Bloomberg’s Mark Gurman reported that Apple plans to introduce at least five products across three days, March 2-4, at “Apple Experience” events in New York, London, and Shanghai. No keynote. Rolling announcements to maximize the news cycle. The expected lineup: a budget MacBook (potentially $599-699), an iPhone 17e, an iPad Air with M4, an entry-level iPad 12, and either a refreshed Mac Studio or Apple Studio Display.
Tim Cook’s tease of “a big week ahead” landed against all of this.
The timing is deliberate. Apple is layering a major product cycle directly on top of its F1 season launch. A new Apple TV subscriber signing up for F1 is also browsing that budget MacBook. Someone headed to Albert Park on March 7 has a new iPhone in their pocket, running the Fitness+ walk they did to prep. The flywheel doesn’t need a memo. It runs itself.
Flywheel?
Here’s what all of this looks like when you stand back and watch it run.
Someone catches the Canadian Grand Prix on Netflix in May. They like what they see. They sign up for Apple TV at $12.99/month for the rest of the season.

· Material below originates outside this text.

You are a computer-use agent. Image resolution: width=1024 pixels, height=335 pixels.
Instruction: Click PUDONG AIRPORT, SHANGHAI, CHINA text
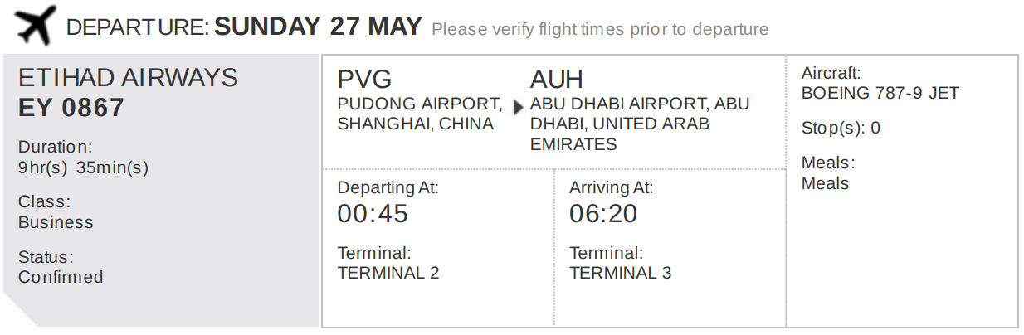pos(420,114)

But the season already had them in March. They did the Fitness+ “F1 Walk & Talk” with Yuki Tsunoda before the Melbourne opener. The Apple Sports widget showed the standings every time they unlocked their phone. They used Apple Maps to navigate to their grandstand at Albert Park, turn-by-turn, past the corner where the speed stat read 195 mph. Apple Music Radio had live audio commentary during their drive home.
On Vision Pro, they watched four onboard cameras at once.
Their new iPhone 17e, announced the week the season started, is the device running all of it.
Every piece touches every other piece. An operating system for how a sport lives in your life: on your screen, in your ears, in your steps, on your home screen, on your wrist.
ESPN couldn’t build this. Netflix can’t build this. No traditional broadcaster comes close.
The 2026 Formula 1 season hasn’t even started yet. The Australian Grand Prix is on March 7. And in 48 hours, the commercial infrastructure around the sport in the United States was fundamentally restructured.
Apple started with a movie. Then it bought the rights. Now it’s running the ecosystem.










I wonder how long it will be before this bubble bursts?